A general purpose diffing tool that operates on folders of mixed text/binary files.
Get builds here for Windows (x86-64), Linux (x86-64), and macOS (Arm).
I like to keep frequent backup of data. I'm also a bit of a data hoarder and take exports of my data from places periodically.
This leads to a bit of an issue when I go to upload these backups to my cloud storage—they're huge! My first attempt to solve this was by tarring the old and new folders with tar-sorted, and running the results through xdelta3.
This definitely worked, but not well. It often made unnecessarily huge diffs even once compressed. I knew we could do better, so I sat down and made it myself.
Foldiff: a diffing program that takes two very similar directories and makes a very efficient diff file that can convert the old folder into the new one.
This way I can compress and store the first backup, then I can just keep storing tiny diffs. Nice.
I hope you find this as useful as I have :)
Create a diff:
foldiff diff old-files new-files diff.fldf
Apply a diff:
foldiff apply old-files diff.fldf new-files
Check if two folders are the same
foldiff verify old-files new-files
Check if the first folder is in the state expected by the diff, and the second folder is equivalent to what that diff would output
foldiff verify old-files new-files diff.fldf
Symlinks are not supported. Empty folders are not stored.
The method of diffing is as follows
- hash all files (both old and new)
- perform basic file type inference on all files (both old and new)
- files that are identical path and content between new and old are noted down but from then on ignored
- subsequent files with identical hashes are treated as noted as duplicates of the first (old & new)
- when old and new structures have files that share hashes, store that as a rename/copy/move operation
- (store list of old and list of new files with that hash)
- for files without hash matches, where both folders have a file with that path:
- run the binary diffing algorithm (below) on that file, to generate a diff, and store that
- for files without hash matches, where only the old folder contains that path
- store that path to be deleted
- for files without hash matches, where only the new folder contains that path
- store that file as new, compressing with zstd
- write the manifest listing paths, hashes, etc, into the file
- sort the list of diffs by file type, then by the name sorting algorithm (see below), and place into the file
- sort the list of new files by type, then name, and write
Then to apply
- read the manifest from the stream
- for files that can just be kept, or can be copied to a set of new locations (and possibly delete some old locations), apply that
- apply simple file deletions
- create newly added files
- apply all xdelta3 diffs
The name sorting algorithm is:
- split the name by
/
slashes - reverse the order of the segments
- sort by each segment in turn (e.g. equivalent to re-joining the segments and sorting)
Binary diffing algorithm:
- Calculate the minimum number of chunks required to split the old file into chunks of MAX 2GB
- Split both the old and new file evenly into that many chunks
- For each pair of chunks, use the old chunk as a dictionary to compress the new chunk with zstd, in long mode.
- Store the zst chunks
To apply the binary diff:
- Split the old file into the same chunks
- Decompress each diff using the old chunk as the dictionary with zstd
- Concatenate the decompressed chunks
all numbers are stored in big-endian, because it is the correct choice :)

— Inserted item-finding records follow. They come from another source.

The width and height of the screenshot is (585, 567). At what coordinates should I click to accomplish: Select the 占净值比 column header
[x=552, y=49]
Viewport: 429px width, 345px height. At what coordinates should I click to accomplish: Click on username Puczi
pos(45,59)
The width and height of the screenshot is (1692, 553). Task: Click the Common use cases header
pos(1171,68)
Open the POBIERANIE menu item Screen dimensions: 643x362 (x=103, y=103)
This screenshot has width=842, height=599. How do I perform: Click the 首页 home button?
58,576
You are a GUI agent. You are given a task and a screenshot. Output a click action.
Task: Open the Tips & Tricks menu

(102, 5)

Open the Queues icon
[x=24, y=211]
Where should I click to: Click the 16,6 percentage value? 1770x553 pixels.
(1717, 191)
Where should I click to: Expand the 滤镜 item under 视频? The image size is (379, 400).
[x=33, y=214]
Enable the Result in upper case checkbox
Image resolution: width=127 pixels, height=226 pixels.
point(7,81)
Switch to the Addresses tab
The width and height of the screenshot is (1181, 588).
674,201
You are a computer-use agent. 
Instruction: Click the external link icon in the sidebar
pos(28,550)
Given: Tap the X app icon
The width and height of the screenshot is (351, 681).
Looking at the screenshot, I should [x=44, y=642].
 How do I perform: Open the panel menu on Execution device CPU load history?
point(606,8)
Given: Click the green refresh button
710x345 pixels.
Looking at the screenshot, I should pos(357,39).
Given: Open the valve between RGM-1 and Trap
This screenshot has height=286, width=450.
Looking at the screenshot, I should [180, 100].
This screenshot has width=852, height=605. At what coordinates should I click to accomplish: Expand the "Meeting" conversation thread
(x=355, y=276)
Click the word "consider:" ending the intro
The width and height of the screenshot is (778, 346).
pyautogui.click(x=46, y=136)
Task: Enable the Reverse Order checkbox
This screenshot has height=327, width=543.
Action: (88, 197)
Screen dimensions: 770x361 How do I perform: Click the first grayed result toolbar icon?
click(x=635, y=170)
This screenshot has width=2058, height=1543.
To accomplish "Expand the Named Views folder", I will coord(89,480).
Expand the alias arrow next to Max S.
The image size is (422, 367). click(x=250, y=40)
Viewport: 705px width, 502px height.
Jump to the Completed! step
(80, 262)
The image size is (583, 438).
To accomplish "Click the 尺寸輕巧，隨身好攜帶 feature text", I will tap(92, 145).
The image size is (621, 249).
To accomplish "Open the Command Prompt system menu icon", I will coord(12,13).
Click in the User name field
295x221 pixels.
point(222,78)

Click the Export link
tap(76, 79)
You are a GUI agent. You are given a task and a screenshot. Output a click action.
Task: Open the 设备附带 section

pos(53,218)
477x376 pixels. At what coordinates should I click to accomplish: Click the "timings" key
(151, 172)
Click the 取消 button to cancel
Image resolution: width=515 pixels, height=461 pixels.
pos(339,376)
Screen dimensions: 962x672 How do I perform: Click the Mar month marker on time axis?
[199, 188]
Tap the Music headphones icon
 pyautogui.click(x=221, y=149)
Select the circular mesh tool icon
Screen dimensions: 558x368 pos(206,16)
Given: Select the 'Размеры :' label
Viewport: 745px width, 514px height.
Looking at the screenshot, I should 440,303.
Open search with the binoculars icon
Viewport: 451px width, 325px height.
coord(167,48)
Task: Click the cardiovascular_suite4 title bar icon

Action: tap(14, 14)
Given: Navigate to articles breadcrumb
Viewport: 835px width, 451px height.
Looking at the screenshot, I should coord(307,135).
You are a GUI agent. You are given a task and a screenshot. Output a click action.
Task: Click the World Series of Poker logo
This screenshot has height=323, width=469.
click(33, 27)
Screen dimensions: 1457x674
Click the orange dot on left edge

fields marked "(>100r)" are for versions AFTER fldf 1.0.0-r only, fields marked "(100r)" are only on fldf 1.0.0-r, and removed after that.
- magic bytes, ASCII 'FLDF'
- (>100r) null byte, then three byte version num e.g. [0, 1, 1, 0]
- (>100r) u64 byte length of compressed manifest
- A messagepack object, raw if (100r), zstd-compressed if (>100r)
- (100r) version:
[0x1, 0x0, 0x0, 0x72]
, absent on newer versions - untouched files (list of following:)
- path
- XXH64 hash
- delete files (list of following:)
- XXH64 hash
- path in old folder
- new files (list of following:)
- new XXH3 hash
- u64 index into new array
- path
- duplicated files (list of following:)
- XXH64 hash
- u64 index into new array, u64::MAX if not necessary
- list of paths in old folder
- list of paths in new folder
- patch files (list of following:)
- old XXH64 hash
- new XXH64 hash
- u64 index into patch array
- path
- (100r) version:
- new files:
- u64 number of elements
- repetition of:
- u64 size of blob
- binary blob of compressed zstd data
- patch files:
- u64 number of diffs
- repetition of:
- u64 number of chunks in this diff
- repetition of:
- u64 length of diff
- binary blob of compressed diff data
- Diffing
- Working diff generator
- Does not keep blobs in memory
- Multi-threaded (zstd is multithreaded but scanning, diffing, and compression are not)
- Applying
- Working application
- Does not keep blobs in memory
- Multi-threaded
- Verifying
- Folder equality
- Diff checking
- Checks for unexpected files